Monday, January 7, 2019


Plough Monday
ORTHODOX CHRISTMAS-DISTAFF DAY


Psalm 2, verse 11
Serve the LORD with fear; exult with trembling, accept correction lest he become angry and you perish along the way when his anger suddenly blazes up. Blessed are all who take refuge in him!

To fully understand this verse, we must know who the writer is referring to. In verse 10 the writer states “Now therefore, O kings, be wise; be warned, O rulers of the earth. Serve the Lord with fear.  Our God is a just God and to “those who have been given much; much is required”; to quote the spider man movie. Kings (and the 1 percent’ers) to be wise must humble themselves. It is easier for a camel to go through the eye of the needle then for a rich man to get into heaven. The "Eye of the Needle" has been claimed to be a gate in Jerusalem, which opened after the main gate was closed at night. A camel could only pass through this smaller gate if it was stooped and had its baggage removed.[1] 

I also with this verse picture Mary Magdalene. Mary who by many accounts was a very rich woman financed our Lord’s ministry. We see in this verse the shadowing of her kissing of His feet and at the same time the hardening of Judas’ heart: who on seeing her act of love and wanting riches refused to humble himself and died in his pride.

Does Christ desire us to serve with Fear and trembling? I noticed the other day that my two dogs when I come in are so excited about seeing me that they tremble with excitement. I think our God wants our hearts and our desires. I think we should have the humble fear that a loved child has for his or her parents, full of love and respect and that we should be excited too. So, let us approach each day with the kind of excitement that makes us tremble ready to do the will of God? 
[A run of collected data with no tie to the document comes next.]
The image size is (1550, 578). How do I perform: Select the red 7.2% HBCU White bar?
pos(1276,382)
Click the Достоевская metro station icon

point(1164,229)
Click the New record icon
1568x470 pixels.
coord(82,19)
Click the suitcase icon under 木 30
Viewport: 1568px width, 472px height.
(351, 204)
Plough Monday is the traditional start of the English agricultural year. While local practices may vary, Plough Monday is generally the first Monday after Twelfth Day (Epiphany), 6 January. The day traditionally saw the resumption of work after the Christmas period.

As we begin our working year let us remember that our primary work in the world as a follower of Christ is to do his will for us putting our hand on the plough and looking forward to the year; may all of our days and rows be straight.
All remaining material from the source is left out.